PARIS: L'édition française de Forbes va cesser de paraître près de dix ans après sa naissance, a annoncé jeudi le groupe d'édition français qui détenait sa licence et entend se  concentrer désormais sur d'autres titres, dont Time France.

"En dix ans", ce trimestriel en français, déclinaison de la version originale américaine, "a publié 33 numéros, tirés à 100.000 exemplaires chacun, et développé un site réunissant 2 millions de visites par mois, ainsi qu'une communauté de plus de 430.000 personnes sur les réseaux sociaux", indique le groupe  360 Business Media dans un communiqué.

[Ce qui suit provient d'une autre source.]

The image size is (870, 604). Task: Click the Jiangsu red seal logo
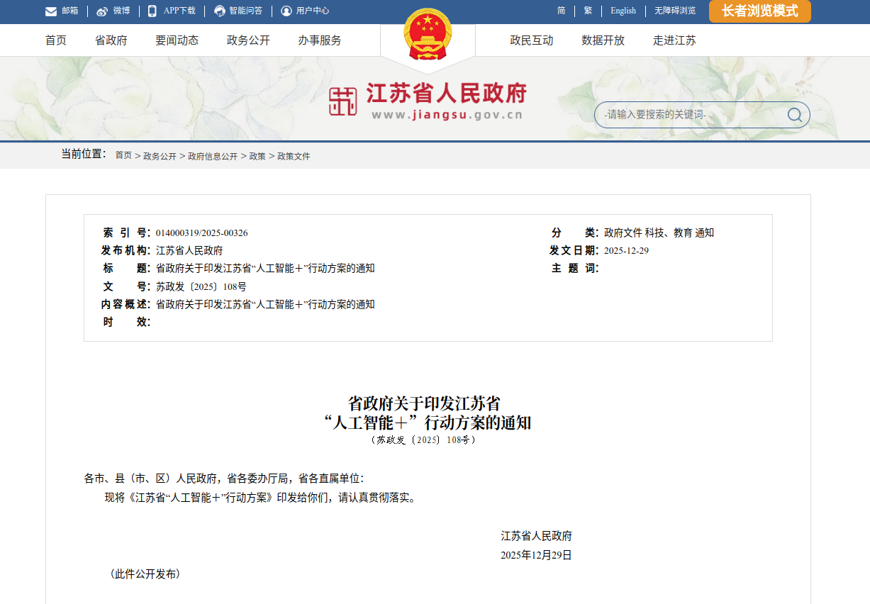pyautogui.click(x=343, y=102)

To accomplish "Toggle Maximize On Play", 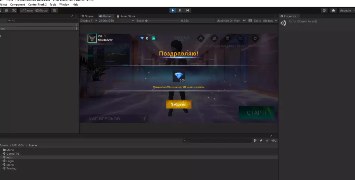I will [228, 21].

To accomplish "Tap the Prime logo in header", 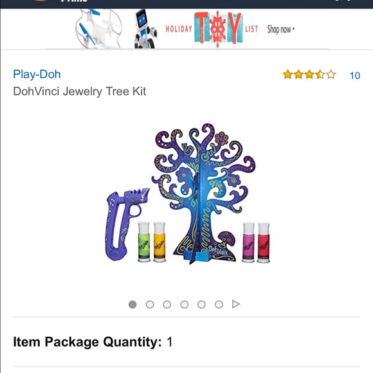I will click(74, 1).
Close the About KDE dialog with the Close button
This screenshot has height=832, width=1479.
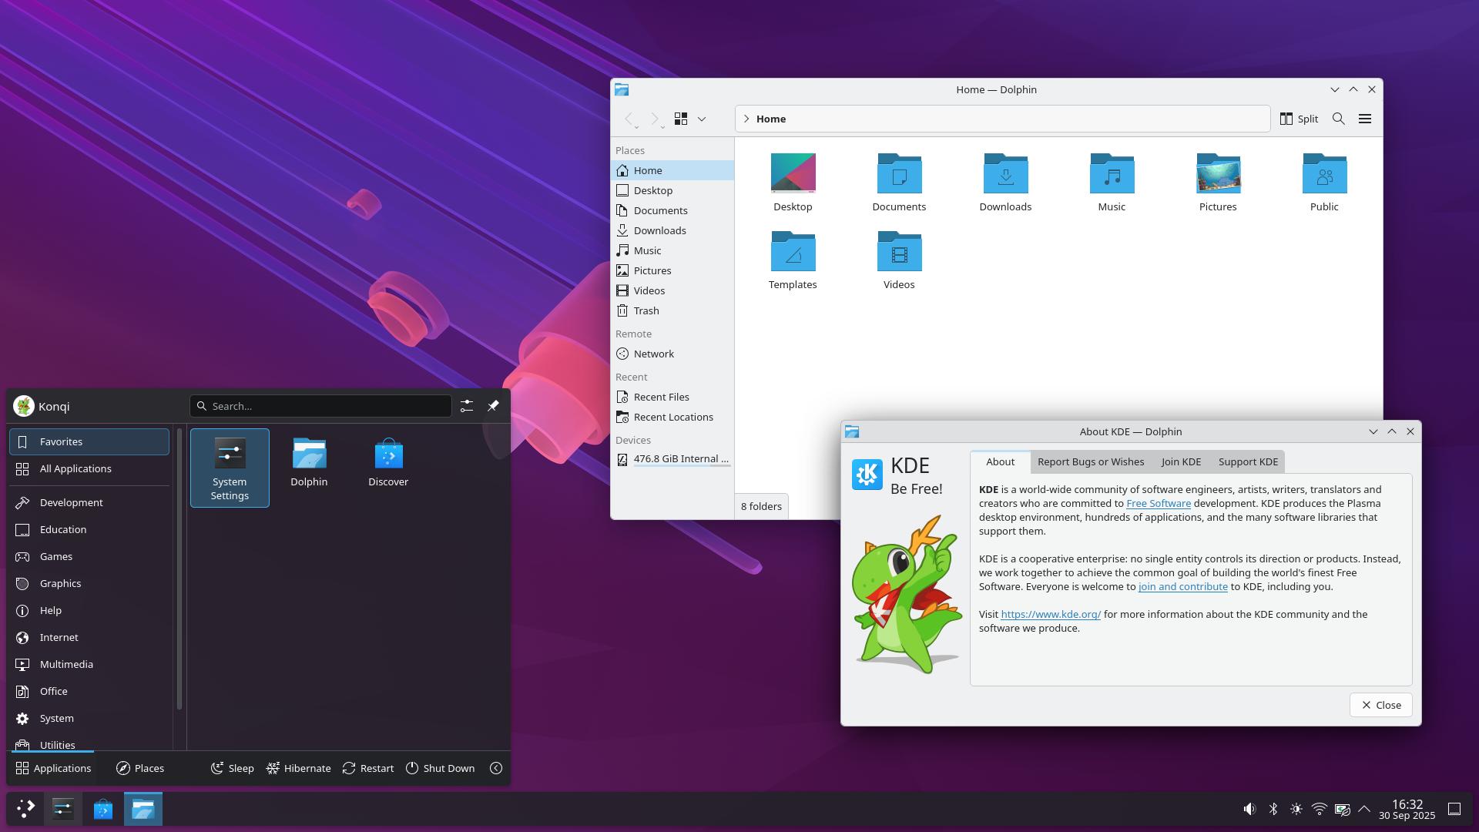[1380, 705]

L'entrepreneur Dominique Busso  veut "(concentrer) ses efforts sur Time France, lancé en décembre dernier, sur le magazine Oniriq, ainsi que sur d'autres projets éditoriaux fidèles à l'ADN du groupe", ajoute -t-il, confirmant une information parue dans le quotidien économique Les Echos.

Le dernier numéro de Forbes France a paru en décembre. Le magazine pourrait être relancé si un repreneur se déclare.

Le magazine américain, connu pour son classement annuel des plus grandes fortunes de la planète, édite des versions dans de nombreux pays et en plusieurs langues.

Interrogé par l'AFP, le groupe 360 Business Media a précisé qu'il employait 20 salariés, dont 10 pour Forbes France, à qui "il sera proposé de basculer sur les autres titres s'ils le souhaitent".